TASK BRIEF: Please give back exactly the line with "Image resolution: width=1633" and each line after it through the end of the material, leaving out the pictures.

*** Opening SUPPLIED DATA ***

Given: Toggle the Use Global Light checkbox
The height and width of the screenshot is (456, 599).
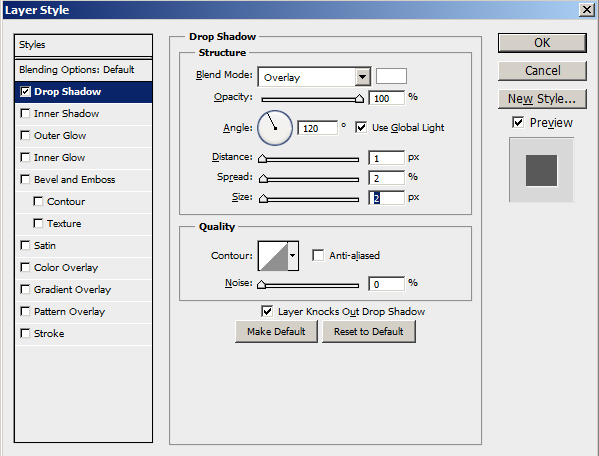Looking at the screenshot, I should 361,127.
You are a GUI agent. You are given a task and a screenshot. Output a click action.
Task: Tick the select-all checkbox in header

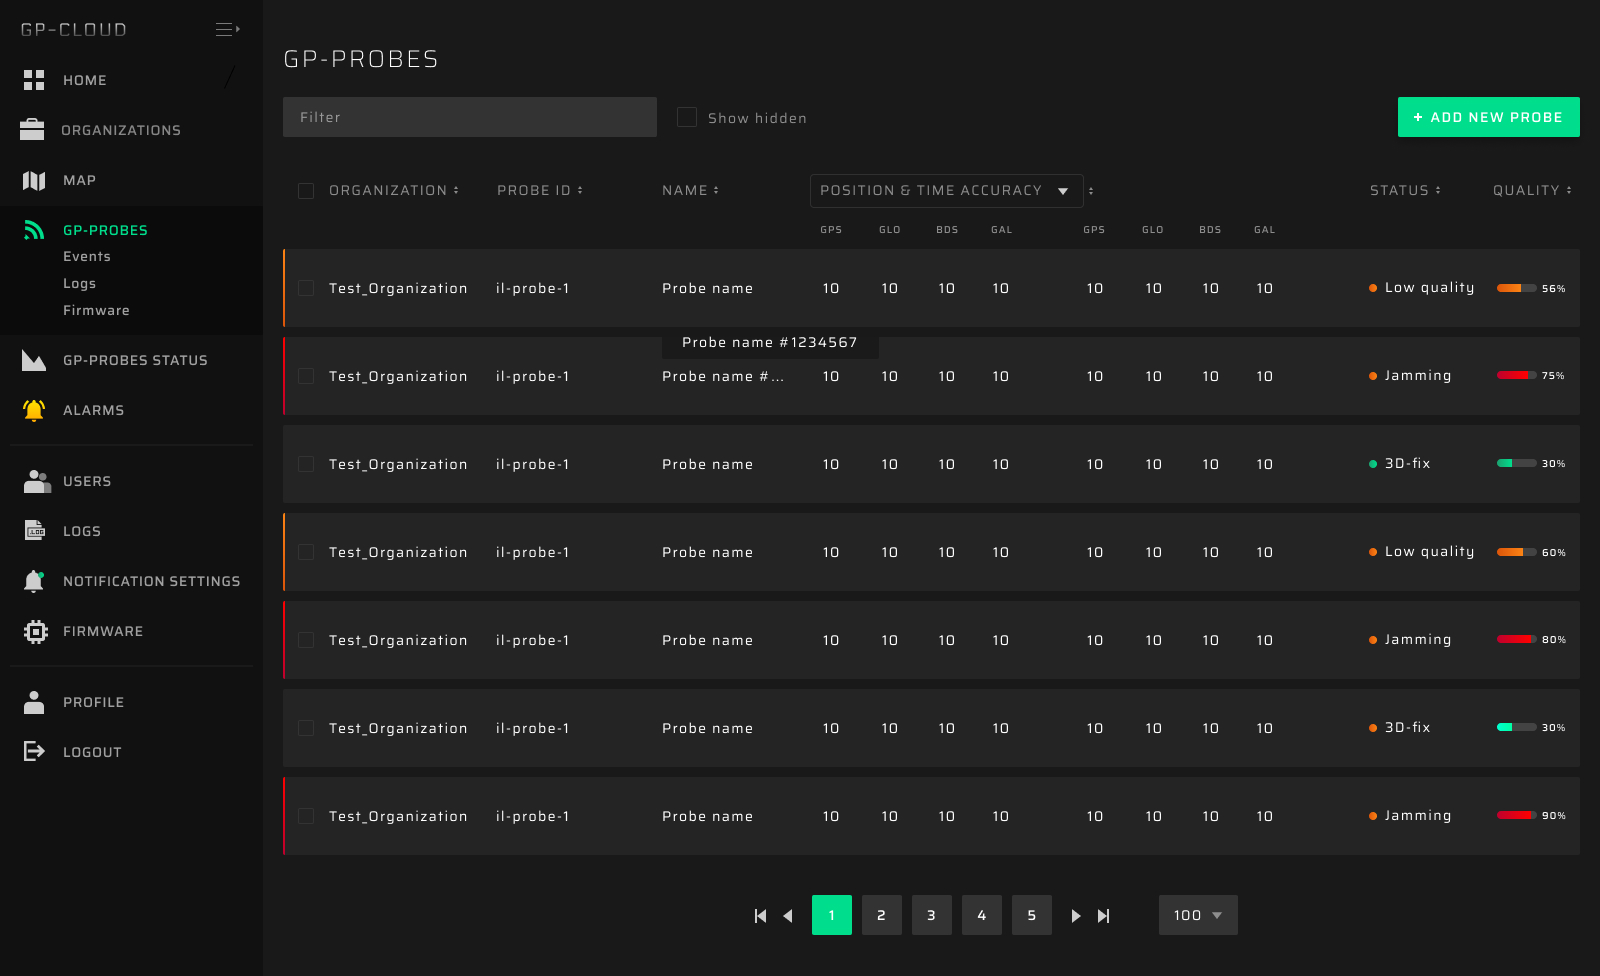tap(306, 191)
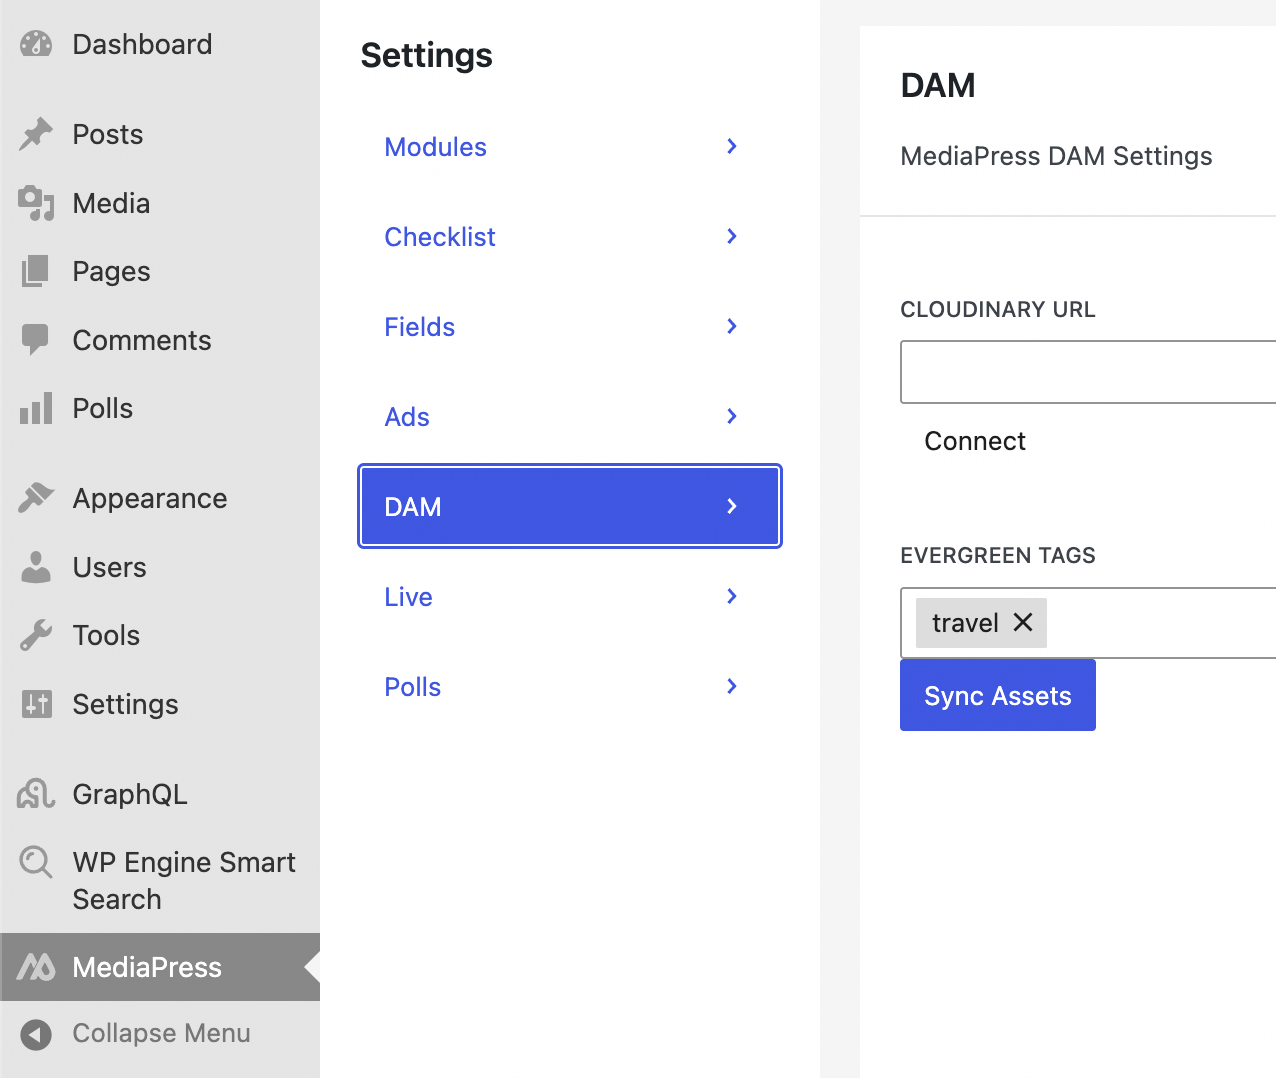
Task: Click the Polls bar chart icon
Action: (36, 408)
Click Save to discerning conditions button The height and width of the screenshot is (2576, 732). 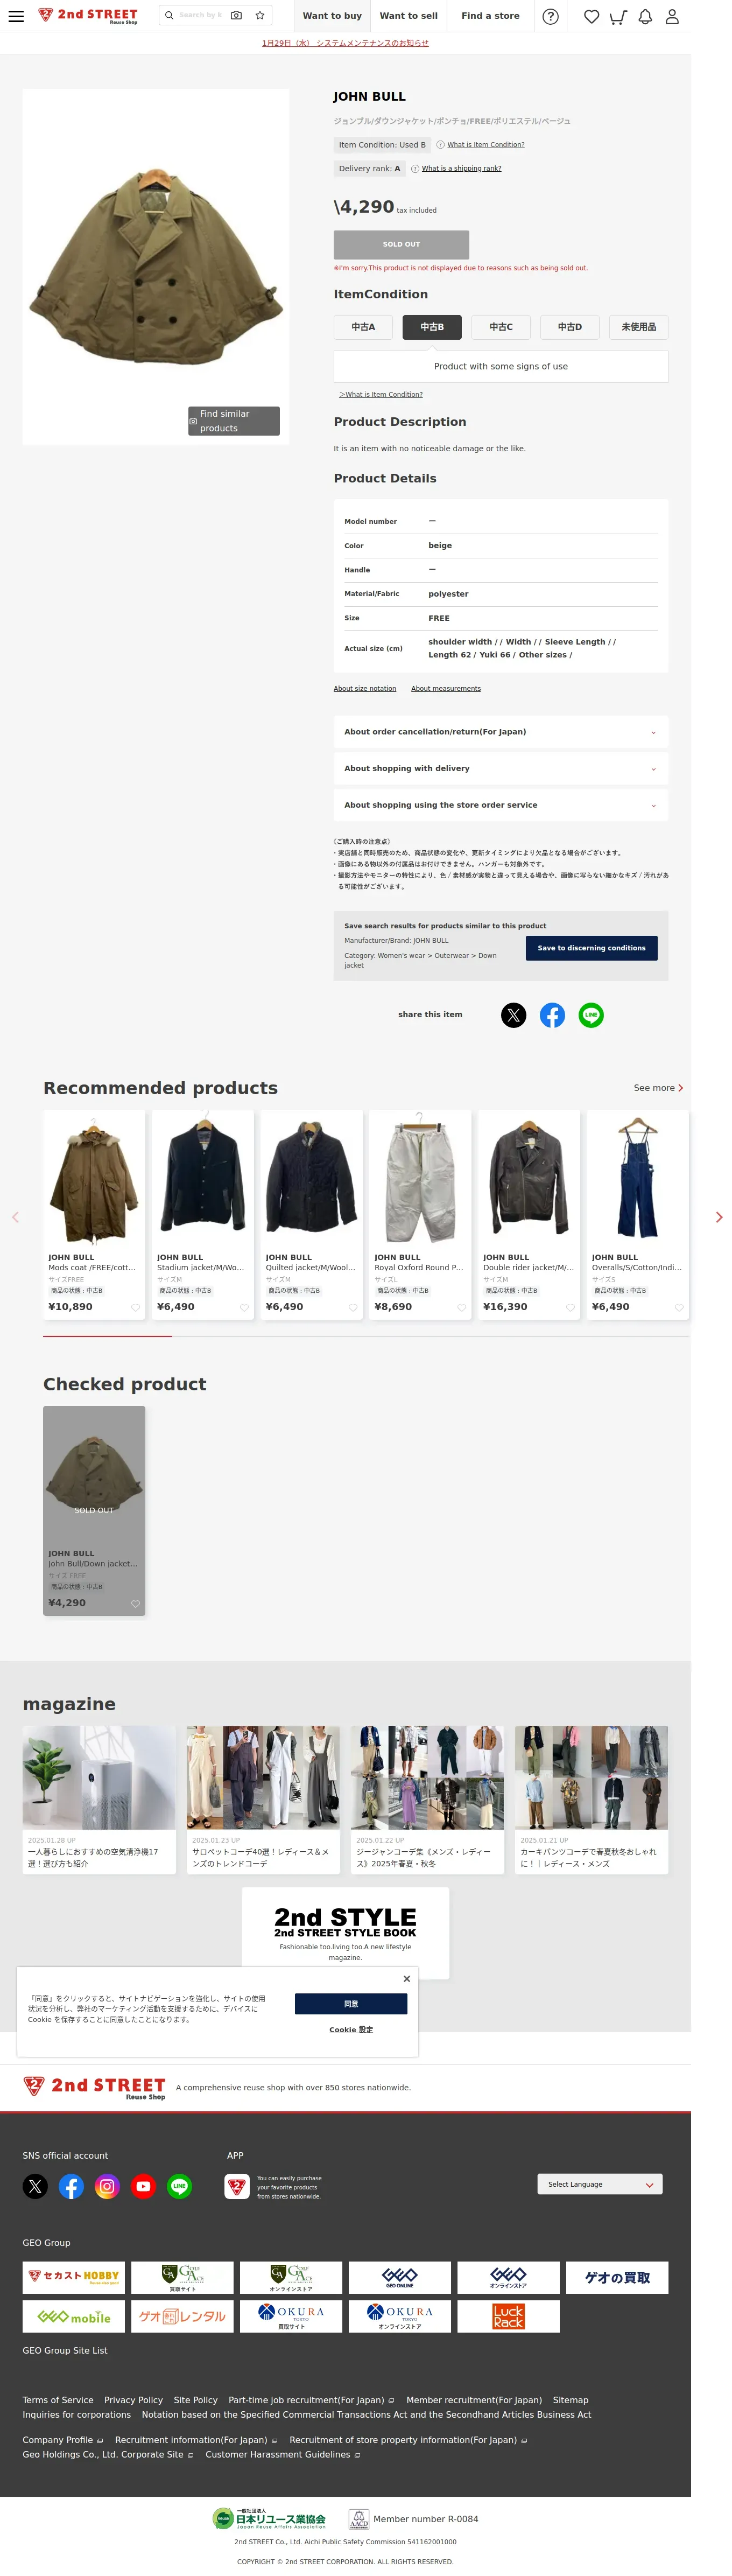[591, 948]
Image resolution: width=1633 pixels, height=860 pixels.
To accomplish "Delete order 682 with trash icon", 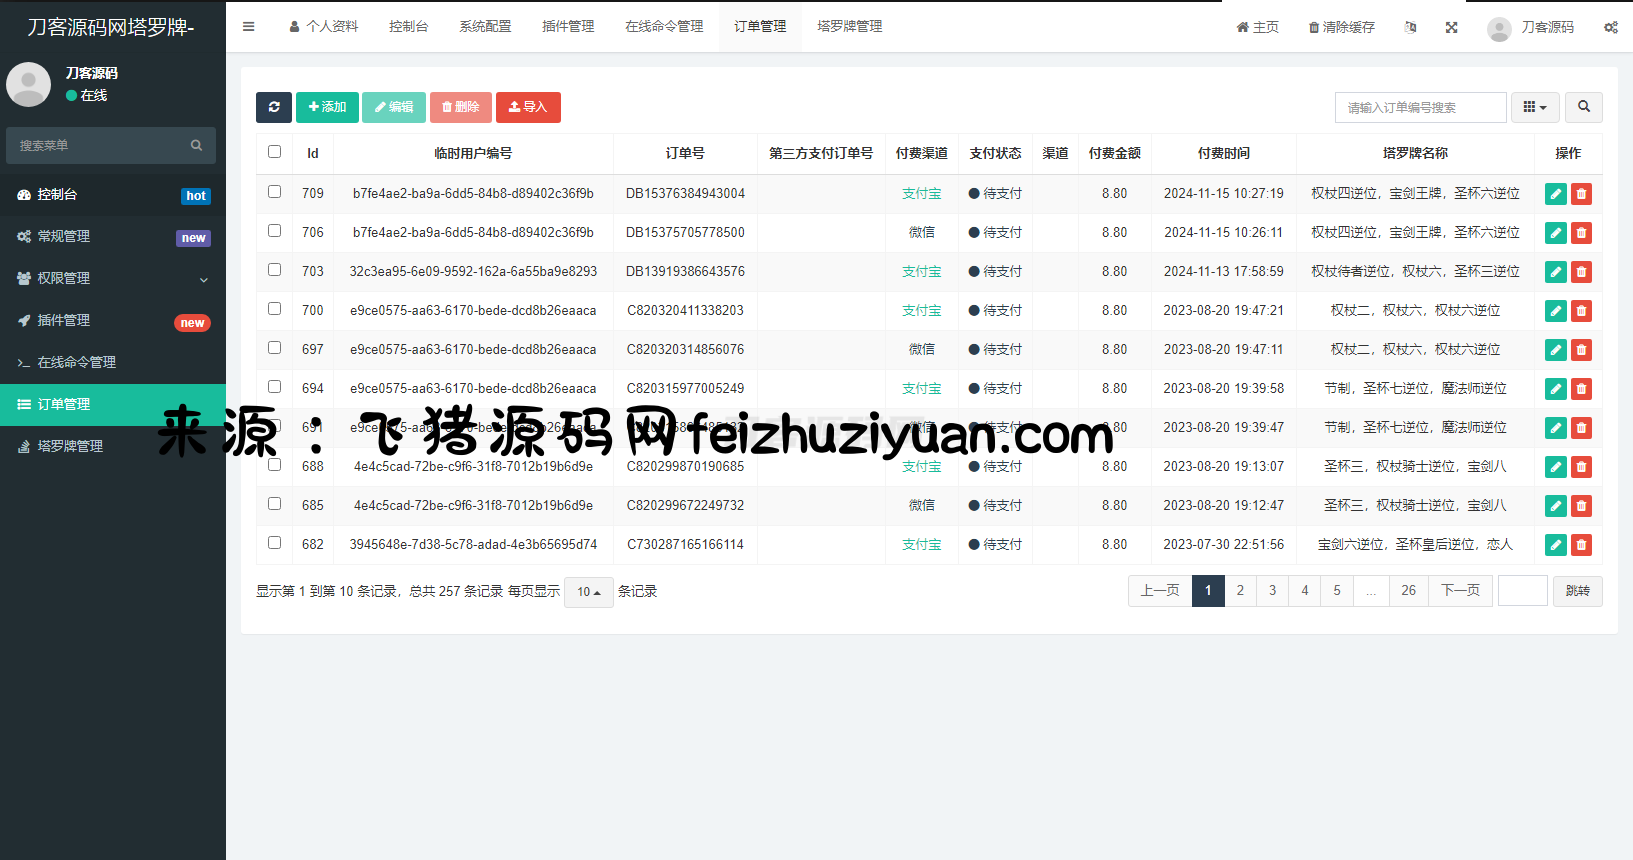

*** Closing SUPPLIED DATA ***

SOLUTION BELOW:
Image resolution: width=1633 pixels, height=860 pixels.
To accomplish "Delete order 682 with trash icon", 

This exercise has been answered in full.